„Addis“ ist nicht das erste OM-Stück, das auch in einer Dubversion vorliegt, und doch eines, das sich mit am ehesten dazu anbietet. Der Grund dafür ist inhaltlicher Natur, denn der Titel spielt auf die „neue Blume“, die äthiopische Hauptstadt Addis Abeba an, die im Rastafari-Glauben eine so wichtige Rolle spielt, ebenso wie der als gottgleich betrachtete äthiopische Kaiser Haile Selassi. Rastafari, eine im frühen 20. Jh. entstandene Religion christlich-messianischer Prägung, ist eine zentrale Einflussquelle für viele jamaikanische Musikarten und ihre Ableger weltweit. Auch Christine Woodbridge und John Sprosen, die mir ihrem Projekt Alpha & Omega zu den führenden britischen Roots Dub-Exponenten gehören, haben immer wieder Rastafari-Themen verarbeitet. Gewiss haben sie sich nicht grundlos für den ersten der meisterhaften „Advaitic Songs“ entschieden, um ihm eine komplett neue Gestalt zu geben.
Das Original ist ein erdiges und zugleich hynotisches Stück, und fungiert auf dem letztjährigen Album als Intro, auch wenn dieses Wort die fesselnde Anziehungskraft der mantraartig gesungenen Sanskrit-Worte und die Erdverbundenheit der Streicherklänge beinahe trivialisiert. Erst gegen Ende, von Kate Ramseys Gesang längst in die angemessene Konzentration versetzt, bekommt man Al Cisneros’ Bass zu hören, der auf OM-typischere Strukturen vorausweist. Das mit einfachen Mitteln erzeugte Charisma und die Verknüpfung spiritueller Aspekte aus ganz unterschiedlichen Religionen lassen aber auch hier einen vollständigen OM-Song entstehen. Die vielleicht offensichtlichste Veränderung, die Alpha & Omega auf beiden Seiten der 12”-Dubplate einbringen, ist ein Moment der Zerstreuung, eine Gelöstheit, die dem schwebenden und doch in sich ruhenden Charakter des Originals fern liegt, mag dieses auch noch so weit vom oft unterstellten Doom Metal und seiner fatalistischen Schwere entfernt sein.
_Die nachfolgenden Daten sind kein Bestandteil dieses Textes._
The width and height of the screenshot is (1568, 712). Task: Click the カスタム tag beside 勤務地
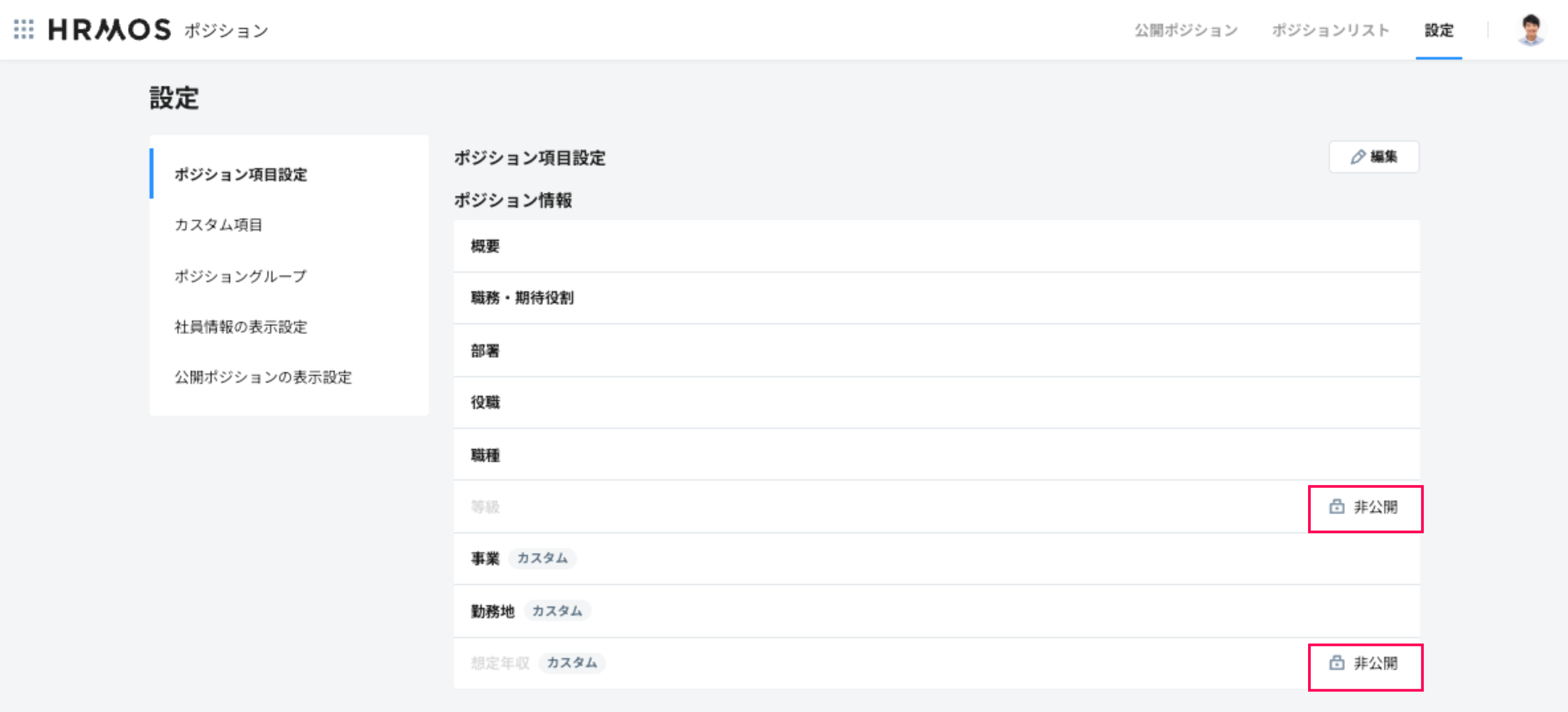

Dies ist garantiert beabsichtigt, bedenkt man das auffällige Foregrounding der elektronischen Rhythmen, welche die zeitweise verfremdete Stimme vorübergehend aus dem Zentrum holen und zu einem Element unter mehreren machen.
Mit „Ababa Dub“ findet ich auf der ersten Seite der etwas experimentierfreudigere Mix, wobei die Briten ein gutes Gespür demonstrieren für die mysthische Ausstrahlung der Rezitation und sich in puncto Verspieltheit respektvoll zurückhalten. Die Raumklangeffekte bleiben somit ebenso dezent wie das bewusst etwas aus dem Takt geratene Zusammenspiel von Stimme und Perkussion. Neben dem Mantra sind es v.a. die Celloparts und ihre orientalischen Melodien, die an die ursprüngliche Version anknüpfen. „Addis Ababa“ auf der zweiten Seite unterscheidet sich von dieser Version nicht gravierend, ist aber etwas opulenter und melodischer ausgestaltet. Punktuell meint man neben diversen Dub-Spielereien fast Augustus Pablos Melodika zu hören, und gegen Ende werden auch noch einmal Cisneros’ Bassläufe aufgegriffen.
Ich bin etwas zwiegespalten: Auf der einen Seite haben Alpha & Omega aus dem Stück all das Tanzbare, aber auch Verspielte und Relaxte herausgeholt, das als Potential unter der Oberfläche des Songs verborgen ist, und für sich betrachtet funktionieren die Versionen einwandfrei. Auf der anderen Seite bewirkt Kate Ramseys Rezitation und die schon im Original nur minimale Präsenz von Drums und Bassgitarre, dass man aus den Remixes nur noch wenig OM direkt heraushört. Wem es ähnlich geht, wer durchaus noch mehr OM und insgesamt auch etwas klassischeren Dub gemocht hätte, der darf sich aber schon auf das nächsten Dubplate zu „Gethsemane“ freuen. Mehr dazu und zu Cisneros’ kommender Solo-EP in Kürze.